Chaque jour aux États-Unis, dix-sept personnes meurent parce qu’elles n’ont pas pu obtenir une transplantation d’organe à temps. Une société de biotechnologie américaine appelée United Therapeutics cherche à prendre le relais en produisant une lignée de porcs génétiquement modifiés dans le but de récolter leurs organes, entre autres utilisations thérapeutiques. Revivicor, filiale d’élevage de porcs de United Therapeutics, est une spin-off de PPL Therapeutics, la société qui nous a donné Dolly le mouton cloné en 1996. Ils ont l’intention de commencer à transplanter des organes de porc chez l’homme dès cette année.

Bébé Fae après une opération de transplantation. Image de Duane Miller-AP via Time Magazine

Bien que cela ressemble à de la science-fiction, l’idée de transplanter des cellules, des organes et des tissus animaux chez l’homme existe depuis plus de cent ans. Le principal problème de la xénotransplantation est qu’elle déclenche généralement de graves réactions du système immunitaire dans le corps du receveur. Dans l’un des cas les plus remarquables, une petite fille a reçu un cœur de babouin en 1984, mais est décédée quelques semaines plus tard parce que son corps a rejeté l’organe.

La principale cause de rejet de xénogreffe est un sucre appelé alpha-gal. Ce sucre apparaît à la surface des cellules de tous les mammifères non primates. L’alpha-gal est également problématique pour d’autres raisons: une maladie appelée syndrome alpha-gal commence généralement lorsqu’une tique Lone Star mord une personne et transmet des cellules alpha-gal à partir du sang des animaux qu’elle a mordus. À partir de ce moment, la personne subira une réaction allergique en mangeant de la viande rouge comme le bœuf, le porc et l’agneau.

Porcs avec un but

Une portée de porcelets qui sauvent des vies. Image via Revivicor

Les valvules cardiaques de porc ont été utilisées comme remplacements chez l’homme depuis les années 1960, mais dans ces cas, le tissu est traité chimiquement pour tuer les cellules, y compris le sucre alpha-gal. Vraisemblablement, cela ne fonctionnera pas pour des organes comme les reins, le cœur et le foie, alors ils commencent par les gènes.

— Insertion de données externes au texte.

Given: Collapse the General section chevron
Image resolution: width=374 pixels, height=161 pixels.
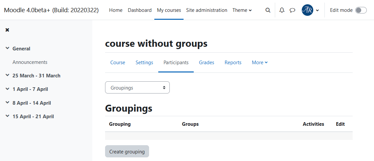Looking at the screenshot, I should point(7,48).
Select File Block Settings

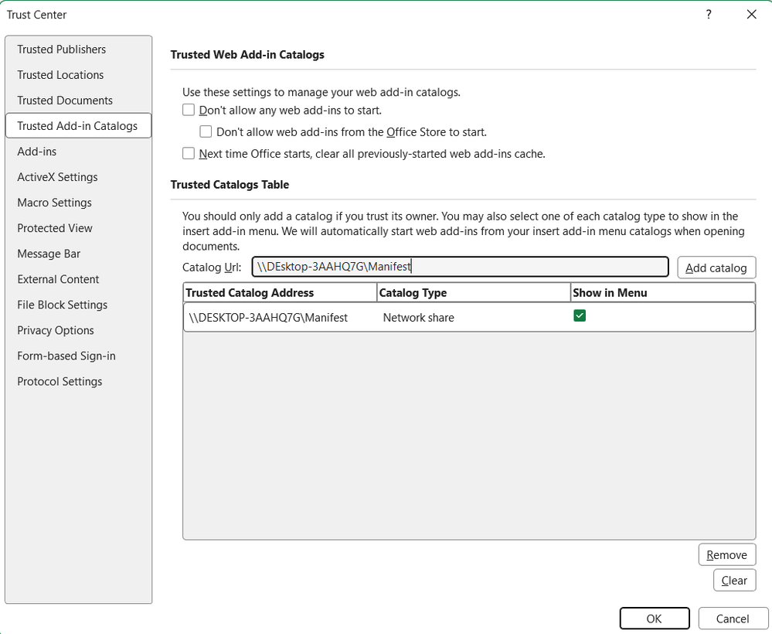pyautogui.click(x=63, y=305)
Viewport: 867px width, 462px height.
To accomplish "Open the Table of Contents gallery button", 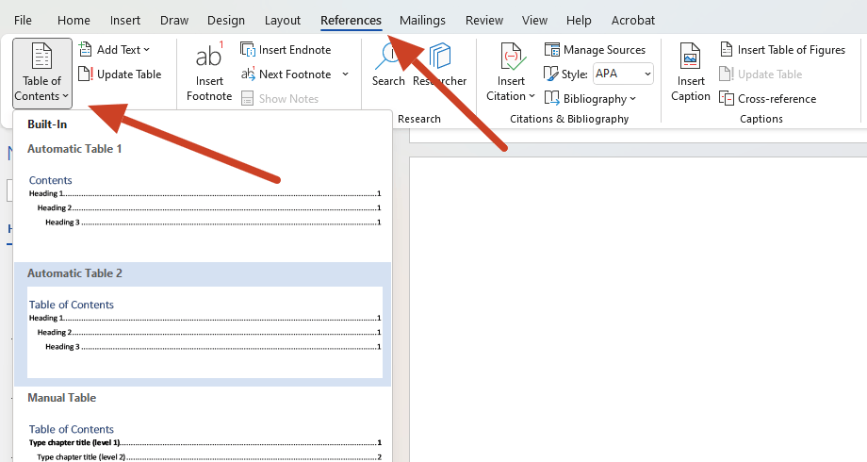I will click(x=42, y=73).
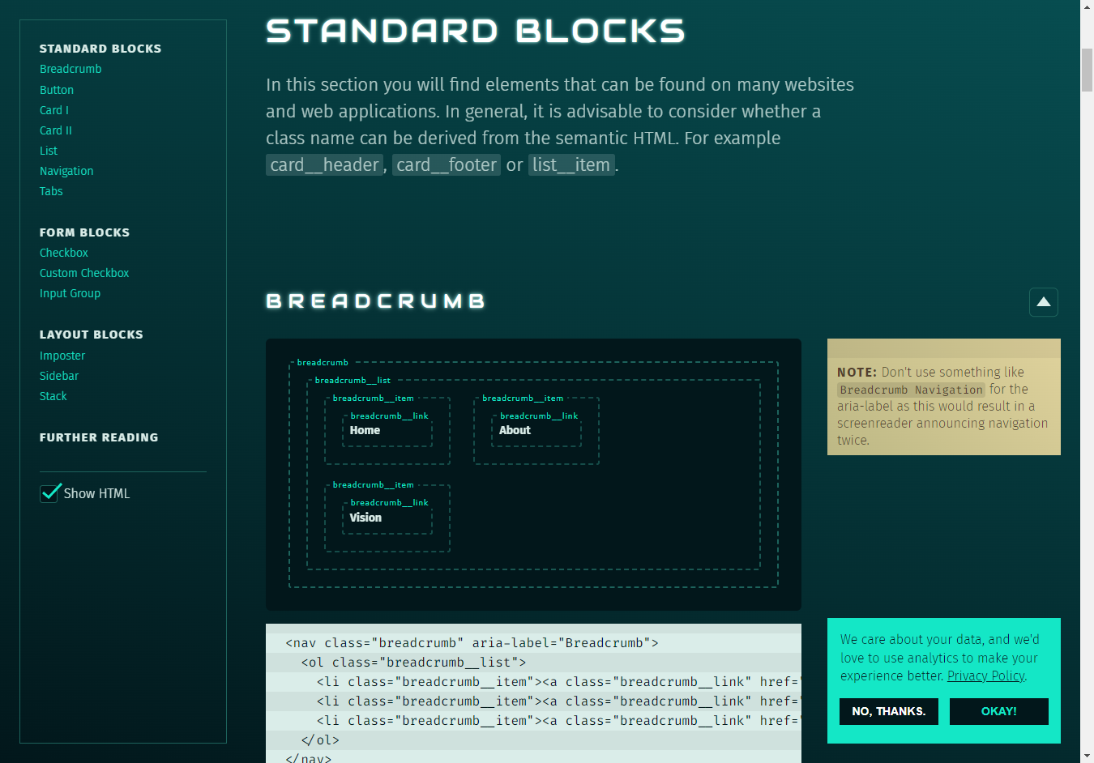
Task: Jump to the List section
Action: pyautogui.click(x=49, y=151)
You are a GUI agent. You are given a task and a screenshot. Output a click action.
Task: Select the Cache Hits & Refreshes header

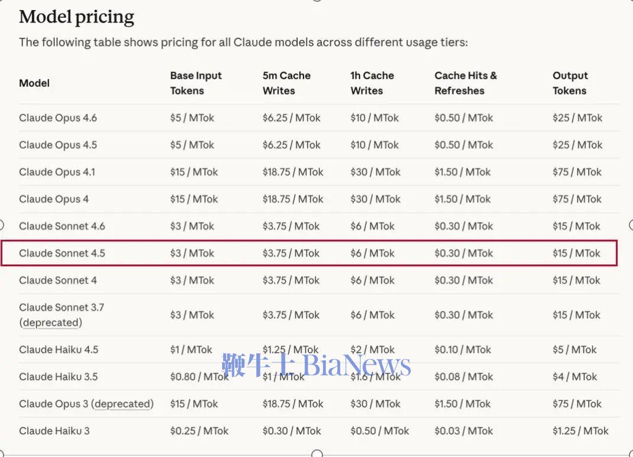click(465, 83)
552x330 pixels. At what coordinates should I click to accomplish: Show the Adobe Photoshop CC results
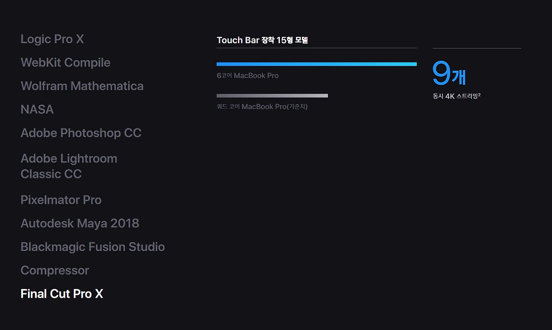click(81, 133)
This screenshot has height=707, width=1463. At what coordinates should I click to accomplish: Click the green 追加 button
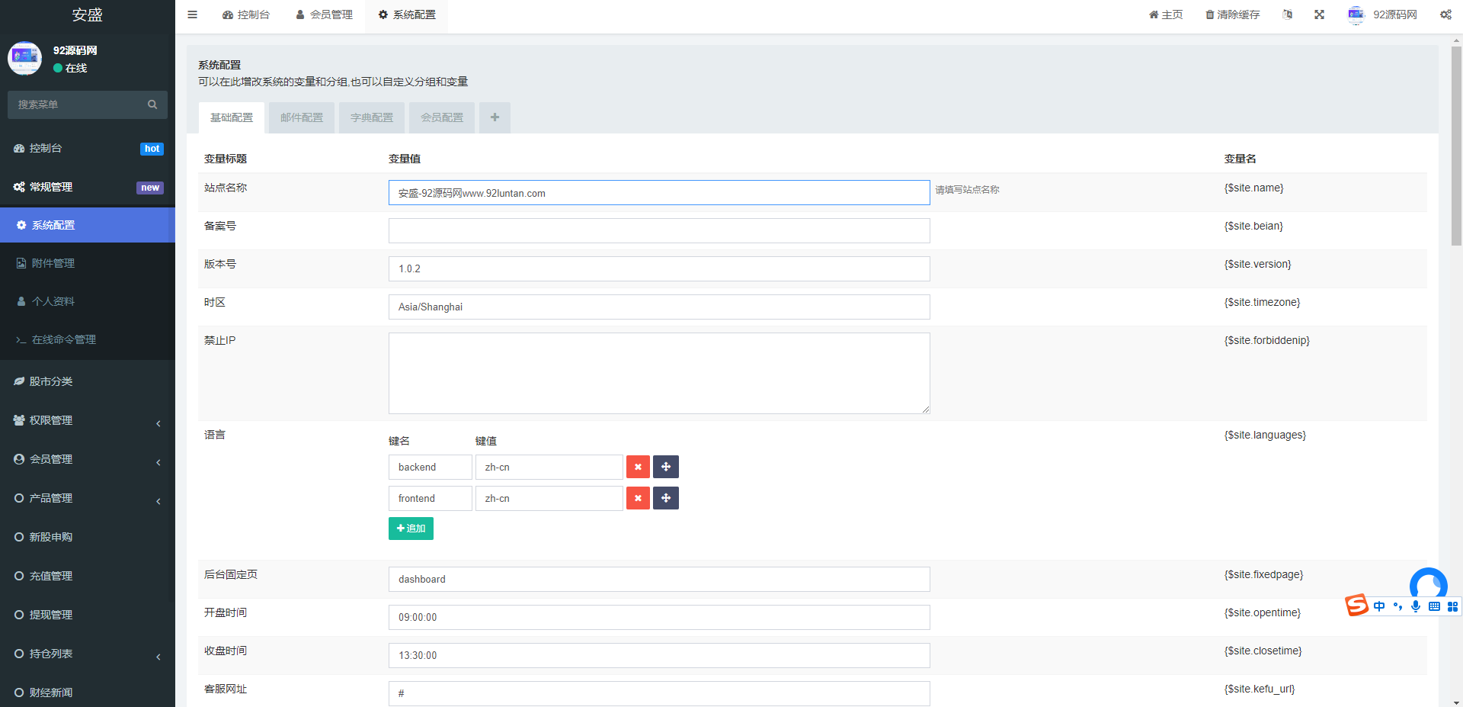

Selon l’interview avec Future Human, le dernier porc OGM de Revivicor a un total de dix modifications conçues pour faciliter l’acceptation de la transplantation. Ils ont désactivé quatre gènes de porc, dont celui qui produit l’alpha-gal, et ajouté six gènes humains. L’un des gènes humains ajoutés amène les porcs à produire une protéine modératrice du système immunitaire appelée CD46.

Combler le fossé

Plus de personnes ont besoin d’un rein que tout autre organe, c’est pourquoi la société prévoit de commencer des essais sur des reins chez l’homme et de passer à la transplantation cardiaque à l’avenir. En décembre 2020, la Food and Drug Administration (FDA) a certifié ces porcs dits GalSafe comme aptes à la consommation humaine et à un usage thérapeutique. Bien que Revivicor n’ait pas l’intention de produire prochainement des porcs GalSafe pour les personnes atteintes du syndrome alpha-gal, la porte est certainement ouverte à d’autres entreprises.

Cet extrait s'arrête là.